事實上,早在2009年哥本哈根氣候大會之後,碳稅就進入了中國官員和學者的視野,關於碳稅也從理論討論迅速上升到何時實施以及如何實施的階段。彼時發改委能源所研究員姜克雋就曾對筆者預言:碳稅最早會在十二五期間實施。目前看來,這一預測即將成為現實。

所謂碳稅,即針對二氧化碳排放所徵收的稅種,以達到減緩全球變暖、保護環境的目的。碳稅的提出,源于英國經濟學家庇古(Arthur Cecil Pigou)在上個世紀50年代所提出的“庇古理論”,他主張根據污染所造成的危害程度向排汙者徵稅,從而控制污染排放。對於環境經濟學家而言,通過這一手段將企業污染造成的外部成本內部化,也是利用經濟手段尋求減少污染的最有效途徑。

目前,全球範圍內實施碳稅的國家主要來自北歐,包括丹麥、荷蘭、芬蘭、挪威以及瑞典等,這些國家自上個世紀90年代以來,已開始徵收不同稅率的碳稅。鑒於產業機構和能源結構的不同,目前碳稅在發展中國家尤其是製造業占比大的經濟體中,還未曾有實施的先例。

雖在北歐有成功先例,但由於國情不盡相同,很多業內人士對於碳稅在中國的實施仍持保留意見。如今,隨著碳稅實施時間表的臨近,筆者認為碳稅的“中國式探索”有至少兩個關鍵挑戰需要應對:

首先,碳稅是否會遭受行政干預從而變質?哈佛大學甘迺迪行政學院的環境經濟學家羅伯特.斯特文斯(Robert Stavins)在探討碳稅制度設計時就曾言:在發展中國家,可能的行政干預會使碳稅的實施效果大打折扣。

碳稅如何實施、誰來實施以及如何監督?在現行國家稅收體系下,這三個問題直接決定了碳稅的實施效果。

作為稅賦的一種,很多人擔心碳稅的徵收會增加企業運營成本、降低低收入水準人群的生活品質,而碳稅的支持者們則認為:通過減少徵收其他稅目,如個人所得稅、中小企業稅賦等,實現碳稅的“稅收中性”,或將碳稅收益用於支持減排技術研發或社會福利事業,平等分享稅收紅利。

可以說,能否實現“稅收中性”或“紅利均享”,是碳稅制度設計的關鍵一環。這在稅賦體系發展相對完善的北歐國家或許不是個問題,但這對於我國的稅收體系以及稅收徵收管理部門來說,很多人對其還存在著很大的質疑。
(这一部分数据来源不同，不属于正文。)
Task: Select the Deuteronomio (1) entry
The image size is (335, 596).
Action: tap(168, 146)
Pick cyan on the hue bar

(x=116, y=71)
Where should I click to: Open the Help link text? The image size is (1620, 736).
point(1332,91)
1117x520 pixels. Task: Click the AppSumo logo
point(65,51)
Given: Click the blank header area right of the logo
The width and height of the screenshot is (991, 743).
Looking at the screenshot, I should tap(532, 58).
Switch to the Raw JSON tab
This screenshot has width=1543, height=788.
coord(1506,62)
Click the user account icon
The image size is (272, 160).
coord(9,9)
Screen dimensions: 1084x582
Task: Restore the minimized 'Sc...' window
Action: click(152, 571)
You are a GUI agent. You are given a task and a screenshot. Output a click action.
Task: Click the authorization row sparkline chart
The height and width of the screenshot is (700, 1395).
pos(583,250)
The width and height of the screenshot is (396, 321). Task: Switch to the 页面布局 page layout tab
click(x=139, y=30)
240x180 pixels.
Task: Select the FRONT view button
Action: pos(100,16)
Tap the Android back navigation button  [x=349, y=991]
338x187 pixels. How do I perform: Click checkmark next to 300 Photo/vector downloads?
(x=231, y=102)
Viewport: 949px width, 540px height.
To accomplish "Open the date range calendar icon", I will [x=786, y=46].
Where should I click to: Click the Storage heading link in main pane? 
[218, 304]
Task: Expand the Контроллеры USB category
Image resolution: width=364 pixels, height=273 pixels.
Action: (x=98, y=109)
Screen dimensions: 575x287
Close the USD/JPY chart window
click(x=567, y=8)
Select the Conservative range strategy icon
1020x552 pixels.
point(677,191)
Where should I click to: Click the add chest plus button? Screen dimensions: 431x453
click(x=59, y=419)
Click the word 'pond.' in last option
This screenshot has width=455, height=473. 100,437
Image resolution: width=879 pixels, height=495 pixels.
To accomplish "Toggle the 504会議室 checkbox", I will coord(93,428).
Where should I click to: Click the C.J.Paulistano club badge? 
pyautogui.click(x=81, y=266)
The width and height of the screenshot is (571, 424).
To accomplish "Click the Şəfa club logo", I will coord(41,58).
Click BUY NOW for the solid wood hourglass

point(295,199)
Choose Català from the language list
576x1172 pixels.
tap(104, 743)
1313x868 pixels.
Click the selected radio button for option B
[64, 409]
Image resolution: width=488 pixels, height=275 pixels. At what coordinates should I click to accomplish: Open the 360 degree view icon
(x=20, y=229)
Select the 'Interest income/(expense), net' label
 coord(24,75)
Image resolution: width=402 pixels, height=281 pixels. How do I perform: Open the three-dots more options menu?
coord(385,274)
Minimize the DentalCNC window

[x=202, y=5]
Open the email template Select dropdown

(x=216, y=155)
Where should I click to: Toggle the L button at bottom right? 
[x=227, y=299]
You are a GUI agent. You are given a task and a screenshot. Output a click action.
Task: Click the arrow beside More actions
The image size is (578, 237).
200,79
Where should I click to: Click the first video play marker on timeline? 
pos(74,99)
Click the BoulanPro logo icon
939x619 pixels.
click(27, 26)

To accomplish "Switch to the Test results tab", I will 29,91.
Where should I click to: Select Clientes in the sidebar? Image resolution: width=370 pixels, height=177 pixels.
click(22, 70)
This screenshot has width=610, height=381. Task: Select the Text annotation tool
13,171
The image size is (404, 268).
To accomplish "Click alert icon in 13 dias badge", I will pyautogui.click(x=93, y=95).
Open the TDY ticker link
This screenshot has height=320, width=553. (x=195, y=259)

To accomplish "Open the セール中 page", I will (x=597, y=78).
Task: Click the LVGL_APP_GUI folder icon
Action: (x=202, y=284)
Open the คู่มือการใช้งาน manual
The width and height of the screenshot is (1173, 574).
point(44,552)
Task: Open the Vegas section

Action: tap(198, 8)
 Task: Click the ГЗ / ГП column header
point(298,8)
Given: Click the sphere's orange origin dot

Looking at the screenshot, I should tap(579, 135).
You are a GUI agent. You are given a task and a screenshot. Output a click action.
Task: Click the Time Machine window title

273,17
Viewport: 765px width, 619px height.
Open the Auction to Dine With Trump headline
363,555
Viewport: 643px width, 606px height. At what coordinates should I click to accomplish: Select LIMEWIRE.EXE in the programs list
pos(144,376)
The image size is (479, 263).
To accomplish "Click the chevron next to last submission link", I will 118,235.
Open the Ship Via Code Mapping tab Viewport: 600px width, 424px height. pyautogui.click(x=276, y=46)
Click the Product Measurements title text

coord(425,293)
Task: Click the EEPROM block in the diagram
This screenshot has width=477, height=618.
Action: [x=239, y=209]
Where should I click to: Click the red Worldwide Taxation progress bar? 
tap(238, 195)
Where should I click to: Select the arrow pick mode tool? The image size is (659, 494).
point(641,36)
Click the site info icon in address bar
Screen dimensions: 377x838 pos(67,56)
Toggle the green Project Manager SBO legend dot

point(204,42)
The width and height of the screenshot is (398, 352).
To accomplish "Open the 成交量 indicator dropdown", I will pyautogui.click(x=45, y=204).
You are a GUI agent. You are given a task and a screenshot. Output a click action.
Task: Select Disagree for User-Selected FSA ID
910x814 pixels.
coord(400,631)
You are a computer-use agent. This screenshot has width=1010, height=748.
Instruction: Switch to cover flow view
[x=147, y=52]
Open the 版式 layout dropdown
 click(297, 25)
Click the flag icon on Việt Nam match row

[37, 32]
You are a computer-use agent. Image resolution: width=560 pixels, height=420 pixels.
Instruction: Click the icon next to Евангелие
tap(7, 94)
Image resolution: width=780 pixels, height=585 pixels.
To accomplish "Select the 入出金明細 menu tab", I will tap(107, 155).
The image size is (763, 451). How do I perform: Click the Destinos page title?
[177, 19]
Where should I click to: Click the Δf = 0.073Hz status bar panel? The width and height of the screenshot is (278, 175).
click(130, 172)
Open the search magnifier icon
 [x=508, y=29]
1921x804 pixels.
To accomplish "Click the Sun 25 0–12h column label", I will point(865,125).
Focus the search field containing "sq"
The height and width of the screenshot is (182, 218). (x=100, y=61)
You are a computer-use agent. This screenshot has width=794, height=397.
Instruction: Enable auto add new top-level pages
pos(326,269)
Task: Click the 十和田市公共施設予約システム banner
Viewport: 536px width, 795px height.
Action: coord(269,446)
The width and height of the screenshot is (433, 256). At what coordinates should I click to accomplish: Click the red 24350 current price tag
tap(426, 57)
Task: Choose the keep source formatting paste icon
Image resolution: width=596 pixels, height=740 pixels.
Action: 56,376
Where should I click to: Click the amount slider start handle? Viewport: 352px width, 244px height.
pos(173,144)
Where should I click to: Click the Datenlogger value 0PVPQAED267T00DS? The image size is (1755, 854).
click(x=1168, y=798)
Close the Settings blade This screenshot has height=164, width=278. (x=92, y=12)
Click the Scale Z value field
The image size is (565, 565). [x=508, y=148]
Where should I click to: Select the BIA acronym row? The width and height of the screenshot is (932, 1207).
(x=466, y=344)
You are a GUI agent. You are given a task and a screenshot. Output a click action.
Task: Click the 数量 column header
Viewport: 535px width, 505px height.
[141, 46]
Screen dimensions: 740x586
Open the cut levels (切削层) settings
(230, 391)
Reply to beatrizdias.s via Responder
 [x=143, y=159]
誰來實施?國稅與地稅如何分成?這也直接影響了地方政府徵稅部門積極性。“在利益分配格局下,企業在依法納稅和尋租行為間將如何選擇?”中國工業經濟會理事王毅剛在和筆者討論時提出這樣的擔憂。一旦出現稅收違法行為,如何監督,誰來監督?碳稅征管制度的這些細節設計,直接決定了碳稅實施的效果是否能夠如人所願。

其次,碳稅的實施還應考慮與目前已經展開的“碳交易”試點如何協調和統一。早在2011年,國內就先後在北京、深圳、天津等7省市展開了“碳交易試點”,今年6月,深圳作為國內首個碳交易強制市場已經啟動。

學界對於“形成碳價格是制定減排政策的關鍵”這個觀點早已達成共識,但對於碳稅和碳交易,究竟哪個的減排效果更好、成本最低,卻一直未有共識。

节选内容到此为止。